少し寒くたってシェークが食える人、なのでした。
これは丁度良い。
「ふっじぃ〜もりっ!藤森!」
藤森よ、雪の人よ。一緒にシェークを食いなさい。
小躍り付烏月、真面目で誠実な藤森に、はらぁり、ひらぁり。近寄りまして、言いました。
「フルーツシェークで、一緒に踊りませんか?」

「は?」
付烏月のダンスの誘いに藤森、素っ頓狂でした。


…――「『踊りたくなる美味さ』って言わない?」
場面変わりまして、スーパーから付烏月の部屋。
藤森が冷たさにも寒さにも強いのを良いことに、己のスイーツラボに連れ込みまして、
自家製低糖質アイスクリームと先程購入した柿を使って、まずレアチーズ風柿シェークでおもてなし。
「美味しいものは、シェアした方が、もっと美味しいよ。

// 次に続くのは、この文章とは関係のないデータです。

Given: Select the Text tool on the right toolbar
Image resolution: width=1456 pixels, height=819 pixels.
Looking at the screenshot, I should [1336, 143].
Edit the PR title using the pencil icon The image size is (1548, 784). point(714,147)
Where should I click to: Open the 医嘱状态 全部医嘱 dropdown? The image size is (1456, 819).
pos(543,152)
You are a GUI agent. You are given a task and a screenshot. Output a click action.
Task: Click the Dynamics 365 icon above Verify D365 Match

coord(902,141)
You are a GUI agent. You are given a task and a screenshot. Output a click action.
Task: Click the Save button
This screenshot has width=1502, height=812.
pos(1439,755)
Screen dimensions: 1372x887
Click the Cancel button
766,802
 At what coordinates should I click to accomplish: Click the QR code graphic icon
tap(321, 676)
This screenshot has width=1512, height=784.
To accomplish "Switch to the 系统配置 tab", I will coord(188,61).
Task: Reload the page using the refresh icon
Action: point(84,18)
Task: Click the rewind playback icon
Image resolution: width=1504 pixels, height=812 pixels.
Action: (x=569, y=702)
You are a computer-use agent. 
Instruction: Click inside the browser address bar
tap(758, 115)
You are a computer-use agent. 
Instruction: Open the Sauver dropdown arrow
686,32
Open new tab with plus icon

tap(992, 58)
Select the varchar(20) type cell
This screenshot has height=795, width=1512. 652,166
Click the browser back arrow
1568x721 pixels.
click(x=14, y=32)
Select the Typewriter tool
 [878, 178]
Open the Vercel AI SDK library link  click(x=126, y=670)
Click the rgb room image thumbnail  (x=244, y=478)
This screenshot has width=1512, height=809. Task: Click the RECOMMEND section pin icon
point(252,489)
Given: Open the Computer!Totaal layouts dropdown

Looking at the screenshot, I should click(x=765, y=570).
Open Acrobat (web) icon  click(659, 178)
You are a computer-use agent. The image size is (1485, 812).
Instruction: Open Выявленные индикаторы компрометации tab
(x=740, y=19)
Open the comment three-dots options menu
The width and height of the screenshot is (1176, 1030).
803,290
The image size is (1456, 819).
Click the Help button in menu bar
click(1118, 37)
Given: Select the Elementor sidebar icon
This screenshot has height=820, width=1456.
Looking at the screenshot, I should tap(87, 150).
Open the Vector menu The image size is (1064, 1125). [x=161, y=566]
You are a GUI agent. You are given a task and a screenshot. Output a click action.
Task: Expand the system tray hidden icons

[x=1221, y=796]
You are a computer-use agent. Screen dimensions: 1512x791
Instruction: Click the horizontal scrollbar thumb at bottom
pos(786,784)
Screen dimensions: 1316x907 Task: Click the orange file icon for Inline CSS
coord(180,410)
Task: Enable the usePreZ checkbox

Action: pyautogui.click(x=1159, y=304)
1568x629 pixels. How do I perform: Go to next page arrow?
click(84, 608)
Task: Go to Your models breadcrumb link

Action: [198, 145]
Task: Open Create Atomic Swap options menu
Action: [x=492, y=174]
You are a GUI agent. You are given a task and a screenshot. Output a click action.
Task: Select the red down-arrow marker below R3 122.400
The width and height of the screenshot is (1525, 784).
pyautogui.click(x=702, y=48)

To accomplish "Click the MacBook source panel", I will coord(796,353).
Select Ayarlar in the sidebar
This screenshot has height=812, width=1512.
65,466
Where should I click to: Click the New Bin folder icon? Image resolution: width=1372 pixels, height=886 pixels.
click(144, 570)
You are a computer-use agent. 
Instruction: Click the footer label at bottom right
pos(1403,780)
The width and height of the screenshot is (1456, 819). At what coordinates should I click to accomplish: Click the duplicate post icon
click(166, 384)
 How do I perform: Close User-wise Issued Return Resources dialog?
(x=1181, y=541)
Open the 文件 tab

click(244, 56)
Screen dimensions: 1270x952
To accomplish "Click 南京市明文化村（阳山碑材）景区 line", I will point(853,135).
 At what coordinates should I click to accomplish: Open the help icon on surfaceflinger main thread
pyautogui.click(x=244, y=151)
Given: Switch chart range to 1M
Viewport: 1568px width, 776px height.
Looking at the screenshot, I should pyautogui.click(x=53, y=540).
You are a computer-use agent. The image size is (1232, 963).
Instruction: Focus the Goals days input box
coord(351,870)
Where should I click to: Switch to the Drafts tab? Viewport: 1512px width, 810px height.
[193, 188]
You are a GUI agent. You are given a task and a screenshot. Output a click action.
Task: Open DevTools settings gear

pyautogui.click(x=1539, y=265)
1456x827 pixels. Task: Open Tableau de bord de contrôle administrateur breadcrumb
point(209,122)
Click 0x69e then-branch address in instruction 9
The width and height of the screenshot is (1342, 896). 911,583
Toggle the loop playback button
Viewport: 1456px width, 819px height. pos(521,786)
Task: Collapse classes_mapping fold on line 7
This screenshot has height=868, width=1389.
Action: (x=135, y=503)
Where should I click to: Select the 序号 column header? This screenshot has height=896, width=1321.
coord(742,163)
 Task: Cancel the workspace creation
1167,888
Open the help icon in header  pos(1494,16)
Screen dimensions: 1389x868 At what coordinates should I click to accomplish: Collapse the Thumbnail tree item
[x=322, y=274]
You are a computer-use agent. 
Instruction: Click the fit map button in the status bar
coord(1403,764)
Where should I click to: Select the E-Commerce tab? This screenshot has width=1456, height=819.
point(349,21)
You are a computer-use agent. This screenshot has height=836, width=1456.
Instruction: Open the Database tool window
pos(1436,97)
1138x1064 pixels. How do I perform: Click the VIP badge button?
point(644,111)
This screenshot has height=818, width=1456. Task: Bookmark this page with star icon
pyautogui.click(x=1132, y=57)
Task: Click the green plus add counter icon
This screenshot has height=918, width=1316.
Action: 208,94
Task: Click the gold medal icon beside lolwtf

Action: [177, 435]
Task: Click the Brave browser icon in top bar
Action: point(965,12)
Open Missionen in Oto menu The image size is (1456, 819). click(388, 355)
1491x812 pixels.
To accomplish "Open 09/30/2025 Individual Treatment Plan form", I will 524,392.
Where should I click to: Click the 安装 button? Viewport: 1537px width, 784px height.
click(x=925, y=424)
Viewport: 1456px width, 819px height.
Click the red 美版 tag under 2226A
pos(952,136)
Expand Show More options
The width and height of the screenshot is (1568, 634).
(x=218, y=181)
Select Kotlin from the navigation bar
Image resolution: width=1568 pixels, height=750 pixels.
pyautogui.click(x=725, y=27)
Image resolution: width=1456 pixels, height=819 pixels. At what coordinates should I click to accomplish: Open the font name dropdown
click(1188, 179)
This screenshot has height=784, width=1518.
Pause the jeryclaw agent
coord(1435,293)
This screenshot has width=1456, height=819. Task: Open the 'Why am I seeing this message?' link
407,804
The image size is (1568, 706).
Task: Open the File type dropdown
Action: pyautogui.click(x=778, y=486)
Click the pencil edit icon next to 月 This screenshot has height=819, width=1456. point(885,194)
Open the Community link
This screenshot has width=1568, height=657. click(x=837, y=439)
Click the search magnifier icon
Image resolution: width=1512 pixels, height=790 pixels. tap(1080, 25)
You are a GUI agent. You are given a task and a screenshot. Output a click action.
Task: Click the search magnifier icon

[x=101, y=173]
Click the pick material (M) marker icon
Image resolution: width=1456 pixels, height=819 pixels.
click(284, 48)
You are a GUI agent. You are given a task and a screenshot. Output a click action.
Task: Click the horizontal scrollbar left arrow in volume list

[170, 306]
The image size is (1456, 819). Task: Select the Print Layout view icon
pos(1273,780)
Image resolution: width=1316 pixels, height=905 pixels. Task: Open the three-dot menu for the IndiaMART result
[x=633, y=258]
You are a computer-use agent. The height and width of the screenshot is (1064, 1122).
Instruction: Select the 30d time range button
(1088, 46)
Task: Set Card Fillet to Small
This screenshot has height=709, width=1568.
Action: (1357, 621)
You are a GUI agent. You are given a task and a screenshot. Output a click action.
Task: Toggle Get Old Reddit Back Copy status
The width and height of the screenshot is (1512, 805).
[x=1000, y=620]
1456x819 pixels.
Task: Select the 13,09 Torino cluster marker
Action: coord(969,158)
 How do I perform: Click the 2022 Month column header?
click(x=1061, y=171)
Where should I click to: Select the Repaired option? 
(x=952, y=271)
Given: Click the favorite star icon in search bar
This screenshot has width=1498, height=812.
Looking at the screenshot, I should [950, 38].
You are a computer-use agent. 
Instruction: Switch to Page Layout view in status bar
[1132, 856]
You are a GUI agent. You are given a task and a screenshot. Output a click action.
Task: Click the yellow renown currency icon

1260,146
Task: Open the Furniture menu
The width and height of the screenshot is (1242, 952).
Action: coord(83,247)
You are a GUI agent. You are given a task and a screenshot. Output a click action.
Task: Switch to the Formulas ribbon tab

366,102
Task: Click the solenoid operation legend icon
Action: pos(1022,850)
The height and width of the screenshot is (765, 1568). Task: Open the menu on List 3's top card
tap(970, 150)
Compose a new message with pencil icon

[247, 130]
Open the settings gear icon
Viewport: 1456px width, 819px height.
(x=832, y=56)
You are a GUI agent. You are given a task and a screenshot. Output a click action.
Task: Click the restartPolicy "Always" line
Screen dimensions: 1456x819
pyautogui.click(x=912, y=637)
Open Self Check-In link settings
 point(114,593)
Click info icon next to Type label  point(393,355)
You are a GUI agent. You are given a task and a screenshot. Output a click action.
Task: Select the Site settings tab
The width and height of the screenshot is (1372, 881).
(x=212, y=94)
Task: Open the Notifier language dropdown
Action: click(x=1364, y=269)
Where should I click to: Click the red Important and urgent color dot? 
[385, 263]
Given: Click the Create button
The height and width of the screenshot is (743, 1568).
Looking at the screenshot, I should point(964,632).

藤森も一緒に踊っちゃおうよ」
ちうちう出されたシェークに口をつける藤森は、やっぱり真面目なので、眉間に少し長考のシワ。

「その量を『踊る』つもりなのか、付烏月さん?」
ちうちう藤森、付烏月が買ってきた季節のフルーツの山盛りを見て、言いました。
「私と、あなたとで?」
付烏月のキッチン、スイーツラボにはリンゴにブドウに洋梨、栗、柿なんかがどっさり!
「だいじょーぶ!」
不安な藤森に付烏月が晴れやかな笑顔で返します。
「味変の種類には抜かりないのだっ!」

違う。 違うそうじゃない。
藤森は静かに、首を横に、小さく振りました。

「糖質過多が過ぎやしないか、と言ったんだ。
付烏月さん、そんなに一気に食べては、いくらシェークに使うアイスが低糖質でも体に悪い」
「あっ」
「あなたなら、ジャムでもドライフルーツでも、上手く作れるだろう。そちらに3分の2でも」

「宇曽野さんと後輩ちゃんも呼ぼう!」
「そうじゃない。それでも量が多い」
「じゃあウチの支店の真面目な新卒ちゃん」
「そうじゃなくて。あのな付烏月さん」

過剰な糖質の摂取は、膵臓に酷い負担がだな、
誠実に説明する藤森ですが、今回配信のお題「踊りませんか?」に従って、付烏月、お電話です。
やぁやぁ後輩ちゃん。今から一緒に季節のシェークで踊りませんか?ヨシヨシそうですか待ってます。
「付烏月さん……」
ちうちう、ちうちう。藤森は静かに、小さく、ため息をひとつ吐きました。